··· Data records ···
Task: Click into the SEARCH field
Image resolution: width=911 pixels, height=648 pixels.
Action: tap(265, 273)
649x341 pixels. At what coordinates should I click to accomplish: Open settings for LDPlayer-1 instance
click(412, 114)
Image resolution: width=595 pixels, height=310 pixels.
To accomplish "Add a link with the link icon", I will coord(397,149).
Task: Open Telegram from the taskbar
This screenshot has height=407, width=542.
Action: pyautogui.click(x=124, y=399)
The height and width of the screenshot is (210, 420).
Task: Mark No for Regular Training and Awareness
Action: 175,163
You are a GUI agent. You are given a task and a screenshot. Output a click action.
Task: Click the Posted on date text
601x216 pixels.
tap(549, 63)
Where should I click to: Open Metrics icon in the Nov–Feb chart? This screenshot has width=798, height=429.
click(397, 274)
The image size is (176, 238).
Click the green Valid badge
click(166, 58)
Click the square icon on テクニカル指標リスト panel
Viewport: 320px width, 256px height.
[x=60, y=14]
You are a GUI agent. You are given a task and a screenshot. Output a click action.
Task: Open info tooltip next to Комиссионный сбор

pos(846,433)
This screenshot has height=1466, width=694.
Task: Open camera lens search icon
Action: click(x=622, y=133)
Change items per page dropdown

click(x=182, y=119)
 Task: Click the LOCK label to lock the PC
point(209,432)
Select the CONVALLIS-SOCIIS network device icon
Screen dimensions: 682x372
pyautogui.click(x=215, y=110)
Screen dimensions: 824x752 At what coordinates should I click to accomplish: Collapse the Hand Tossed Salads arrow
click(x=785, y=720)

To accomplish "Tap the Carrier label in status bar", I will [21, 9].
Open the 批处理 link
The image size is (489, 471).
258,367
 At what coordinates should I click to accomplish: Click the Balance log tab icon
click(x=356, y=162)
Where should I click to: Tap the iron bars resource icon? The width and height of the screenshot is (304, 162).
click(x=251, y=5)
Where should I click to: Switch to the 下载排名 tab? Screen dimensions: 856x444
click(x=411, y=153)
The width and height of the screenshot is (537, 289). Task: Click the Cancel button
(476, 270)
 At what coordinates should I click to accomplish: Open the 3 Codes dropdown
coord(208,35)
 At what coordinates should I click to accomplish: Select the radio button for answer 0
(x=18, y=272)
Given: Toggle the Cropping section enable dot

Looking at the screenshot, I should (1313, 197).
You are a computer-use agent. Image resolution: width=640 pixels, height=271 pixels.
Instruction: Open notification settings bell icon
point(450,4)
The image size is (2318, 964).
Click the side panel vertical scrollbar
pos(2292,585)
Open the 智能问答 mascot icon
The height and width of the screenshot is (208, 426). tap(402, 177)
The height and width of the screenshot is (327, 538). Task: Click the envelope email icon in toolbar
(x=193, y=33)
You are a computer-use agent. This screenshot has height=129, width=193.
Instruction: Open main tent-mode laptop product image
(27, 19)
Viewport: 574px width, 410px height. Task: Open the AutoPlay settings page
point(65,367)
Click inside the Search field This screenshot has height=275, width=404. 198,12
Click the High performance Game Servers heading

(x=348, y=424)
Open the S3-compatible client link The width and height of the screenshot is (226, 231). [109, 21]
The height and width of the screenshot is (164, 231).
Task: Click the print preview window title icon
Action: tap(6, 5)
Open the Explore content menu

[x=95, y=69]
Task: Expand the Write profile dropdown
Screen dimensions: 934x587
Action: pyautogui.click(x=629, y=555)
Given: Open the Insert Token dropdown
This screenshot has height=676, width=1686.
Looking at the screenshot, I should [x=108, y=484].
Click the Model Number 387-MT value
···
[Problem requirements]: Every entry must be set down again exactly as it reads.

[Output]:
Task: Click into the SEARCH field
Image resolution: width=911 pixels, height=648 pixels.
Action: tap(265, 273)
649x341 pixels. At what coordinates should I click to accomplish: Open settings for LDPlayer-1 instance
click(412, 114)
Image resolution: width=595 pixels, height=310 pixels.
To accomplish "Add a link with the link icon", I will coord(397,149).
Task: Open Telegram from the taskbar
This screenshot has height=407, width=542.
Action: pyautogui.click(x=124, y=399)
The height and width of the screenshot is (210, 420).
Task: Mark No for Regular Training and Awareness
Action: 175,163
You are a GUI agent. You are given a task and a screenshot. Output a click action.
Task: Click the Posted on date text
601x216 pixels.
tap(549, 63)
Where should I click to: Open Metrics icon in the Nov–Feb chart? This screenshot has width=798, height=429.
click(397, 274)
The image size is (176, 238).
Click the green Valid badge
click(166, 58)
Click the square icon on テクニカル指標リスト panel
Viewport: 320px width, 256px height.
[x=60, y=14]
You are a GUI agent. You are given a task and a screenshot. Output a click action.
Task: Open info tooltip next to Комиссионный сбор

pos(846,433)
This screenshot has height=1466, width=694.
Task: Open camera lens search icon
Action: click(x=622, y=133)
Change items per page dropdown

click(x=182, y=119)
 Task: Click the LOCK label to lock the PC
point(209,432)
Select the CONVALLIS-SOCIIS network device icon
Screen dimensions: 682x372
pyautogui.click(x=215, y=110)
Screen dimensions: 824x752 At what coordinates should I click to accomplish: Collapse the Hand Tossed Salads arrow
click(x=785, y=720)

To accomplish "Tap the Carrier label in status bar", I will [21, 9].
Open the 批处理 link
The image size is (489, 471).
258,367
 At what coordinates should I click to accomplish: Click the Balance log tab icon
click(x=356, y=162)
Where should I click to: Tap the iron bars resource icon? The width and height of the screenshot is (304, 162).
click(x=251, y=5)
Where should I click to: Switch to the 下载排名 tab? Screen dimensions: 856x444
click(x=411, y=153)
The width and height of the screenshot is (537, 289). Task: Click the Cancel button
(476, 270)
 At what coordinates should I click to accomplish: Open the 3 Codes dropdown
coord(208,35)
 At what coordinates should I click to accomplish: Select the radio button for answer 0
(x=18, y=272)
Given: Toggle the Cropping section enable dot

Looking at the screenshot, I should (1313, 197).
You are a computer-use agent. Image resolution: width=640 pixels, height=271 pixels.
Instruction: Open notification settings bell icon
point(450,4)
The image size is (2318, 964).
Click the side panel vertical scrollbar
pos(2292,585)
Open the 智能问答 mascot icon
The height and width of the screenshot is (208, 426). tap(402, 177)
The height and width of the screenshot is (327, 538). Task: Click the envelope email icon in toolbar
(x=193, y=33)
You are a computer-use agent. This screenshot has height=129, width=193.
Instruction: Open main tent-mode laptop product image
(27, 19)
Viewport: 574px width, 410px height. Task: Open the AutoPlay settings page
point(65,367)
Click inside the Search field This screenshot has height=275, width=404. 198,12
Click the High performance Game Servers heading

(x=348, y=424)
Open the S3-compatible client link The width and height of the screenshot is (226, 231). [109, 21]
The height and width of the screenshot is (164, 231).
Task: Click the print preview window title icon
Action: tap(6, 5)
Open the Explore content menu

[x=95, y=69]
Task: Expand the Write profile dropdown
Screen dimensions: 934x587
Action: pyautogui.click(x=629, y=555)
Given: Open the Insert Token dropdown
This screenshot has height=676, width=1686.
Looking at the screenshot, I should [x=108, y=484].
Click the Model Number 387-MT value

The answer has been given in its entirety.